PARTS OF THE EXERCISE
1. Answer these questions from the passage on diagnosing MPS I in dried blood spots:
(a) What three major clinical phenotypes can MPS I manifest?
(b) Which three approaches have made treatment of MPS I possible?
(c) For cases without a family history of the disease, how can presymptomatic detection of MPS I be achieved?
2. Carry on the passage on diagnosing MPS I in dried blood spots, beginning after its final sentence.

PASSAGE
Diagnosis of {alpha}-L-Iduronidase Deficiency in Dried Blood Spots on Filter Paper: The Possibility of Newborn Diagnosis

Néstor A. Chamolesa, Mariana Blanco and Daniela Gaggioli1

1 Laboratory of Neurochemistry, Uriarte 2383, 1425 Buenos Aires, Argentina
a author for correspondence: fax 5411-4774-5920, nachamoles{at}fibertel.com.ar

Mucopolisaccharidosis type I (MPS I), produced by a deficiency of {alpha}-L-iduronidase (EC 3.2.1.76) activity, can manifest three major clinical phenotypes: Hurler, Scheie, and Hurler-Scheie syndromes. The clinical phenotypes cannot be differentiated by routine biochemical diagnostic procedures. Mutation analysis allows the classification of some patients, but in most cases assignment to an MPS I type can be made only on the basis of clinical criteria (1).

In the last few years treatment of MPS I became possible by bone marrow transplantation (2), enzyme replacement therapy (3), and gene transfer or gene modification (4). The effectiveness of these therapies, particularly for MPS involving the central nervous system, may rely heavily on early diagnosis of the disorder. An additional consideration critical to bone marrow transplantation is that early diagnosis of the patient will allow clinicians to take advantage of the period of natural suppression of the immune system of the neonate to maximize the chances of a successful engraftment. Except for those cases with a family history of the disease, presymptomatic detection of MPS I can be achieved only by newborn screening (5). In any case, a simple technique suitable for dried blood spots on filter paper (DBFP) is needed.

[Data items]
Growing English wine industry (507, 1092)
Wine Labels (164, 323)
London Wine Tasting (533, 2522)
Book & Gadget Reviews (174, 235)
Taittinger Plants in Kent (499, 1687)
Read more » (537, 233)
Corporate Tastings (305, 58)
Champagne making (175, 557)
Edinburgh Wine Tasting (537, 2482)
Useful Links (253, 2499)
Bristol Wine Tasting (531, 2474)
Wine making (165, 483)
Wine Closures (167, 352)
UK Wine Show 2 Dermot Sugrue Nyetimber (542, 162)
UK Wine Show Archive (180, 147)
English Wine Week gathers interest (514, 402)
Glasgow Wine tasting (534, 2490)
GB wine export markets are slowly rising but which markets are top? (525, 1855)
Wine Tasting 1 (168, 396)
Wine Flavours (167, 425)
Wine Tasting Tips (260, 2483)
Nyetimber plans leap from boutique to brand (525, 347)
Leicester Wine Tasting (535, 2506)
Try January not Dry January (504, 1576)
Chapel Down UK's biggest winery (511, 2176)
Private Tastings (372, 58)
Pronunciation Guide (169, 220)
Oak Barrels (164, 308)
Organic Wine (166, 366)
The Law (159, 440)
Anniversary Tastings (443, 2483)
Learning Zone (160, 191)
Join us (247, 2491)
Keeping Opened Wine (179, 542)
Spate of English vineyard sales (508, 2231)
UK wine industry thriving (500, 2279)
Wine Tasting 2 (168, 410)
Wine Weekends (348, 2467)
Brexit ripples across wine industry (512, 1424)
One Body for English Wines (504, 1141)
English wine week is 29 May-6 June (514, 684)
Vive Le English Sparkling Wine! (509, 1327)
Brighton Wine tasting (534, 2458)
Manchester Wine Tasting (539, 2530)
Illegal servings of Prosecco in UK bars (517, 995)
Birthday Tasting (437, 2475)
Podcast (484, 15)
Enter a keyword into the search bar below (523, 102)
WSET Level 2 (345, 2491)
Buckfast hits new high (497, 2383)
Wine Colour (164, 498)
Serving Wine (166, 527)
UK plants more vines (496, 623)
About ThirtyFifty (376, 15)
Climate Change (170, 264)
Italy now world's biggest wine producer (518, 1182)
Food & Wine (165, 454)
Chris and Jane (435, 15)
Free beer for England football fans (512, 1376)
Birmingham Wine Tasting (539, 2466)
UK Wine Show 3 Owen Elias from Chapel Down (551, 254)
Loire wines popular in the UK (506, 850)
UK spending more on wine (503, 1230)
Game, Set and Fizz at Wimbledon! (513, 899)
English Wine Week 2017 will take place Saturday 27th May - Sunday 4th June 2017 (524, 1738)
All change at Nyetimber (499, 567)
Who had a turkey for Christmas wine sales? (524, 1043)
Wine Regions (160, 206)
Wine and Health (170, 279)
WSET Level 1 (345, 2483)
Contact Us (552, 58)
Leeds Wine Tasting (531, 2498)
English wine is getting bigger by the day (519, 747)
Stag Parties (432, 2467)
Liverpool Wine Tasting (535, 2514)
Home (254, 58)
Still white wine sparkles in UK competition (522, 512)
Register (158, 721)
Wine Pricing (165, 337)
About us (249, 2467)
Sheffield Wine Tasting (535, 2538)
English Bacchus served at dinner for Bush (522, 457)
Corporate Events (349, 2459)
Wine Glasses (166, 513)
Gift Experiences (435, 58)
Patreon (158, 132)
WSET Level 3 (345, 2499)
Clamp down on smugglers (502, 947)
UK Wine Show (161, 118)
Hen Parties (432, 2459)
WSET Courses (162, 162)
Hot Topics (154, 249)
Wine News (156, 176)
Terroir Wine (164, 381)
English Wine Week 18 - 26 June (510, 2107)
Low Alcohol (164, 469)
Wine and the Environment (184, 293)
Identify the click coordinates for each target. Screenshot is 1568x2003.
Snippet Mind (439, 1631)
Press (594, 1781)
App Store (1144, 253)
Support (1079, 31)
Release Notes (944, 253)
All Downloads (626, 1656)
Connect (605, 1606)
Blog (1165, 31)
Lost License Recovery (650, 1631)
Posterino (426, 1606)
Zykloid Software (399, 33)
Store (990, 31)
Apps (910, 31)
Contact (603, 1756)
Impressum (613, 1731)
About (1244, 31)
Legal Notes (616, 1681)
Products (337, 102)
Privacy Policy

ANSWERS
1.
(a) Hurler, Scheie, and Hurler-Scheie syndromes.
(b) Bone marrow transplantation, enzyme replacement therapy, and gene transfer or gene modification.
(c) Only by newborn screening.

2.
The most widely used specimens for the diagnosis of iduronidase deficiency have been homogenates of cultured fibroblasts or leukocytes. Analysis of iduronidase in leukocytes is preferred because it avoids time-consuming and costly tissue culture. However, isolation of leukocytes from venous blood is also time-consuming. Additionally, transport of these samples from one city or country to another is difficult.

Several microtests for the assay of iduronidase in plasma and/or leukocytes have been published (6)(7), but these methods have not been applied to DBFP. We describe here an adaptation of the fluorescence method (8) used for leukocyte assay of {alpha}-L-iduronidase activity to DBFP. 4-Methylumbelliferyl-{alpha}-L-iduronide, 4-methylumbelliferone, and D-saccharic acid-1,4-lactone were purchased from Sigma. All other chemicals were of high-purity grade.

Blood samples obtained from 40 healthy individuals 18–37 years of age were spotted on filter paper (Schleicher and Schuell no. 903) and allowed to dry 4 h at room temperature. Filter papers were stored at 4 °C in plastic bags until analysis. The assays were performed not more than 72 h after blood sampling. Twenty-five DBFP samples from our newborn screening program collected on the 3rd to 7th day postpartum were also analyzed. DBFP samples from five cases of MPS I type Scheie (age range, 10–34 years), four cases of MPS I type Hurler (age range, 2–4 years), and four obligate carriers were obtained after informed consent of the patients or families and processed in the same way. Diagnosis of MPS in these patients was established by clinical and standard biochemical procedures.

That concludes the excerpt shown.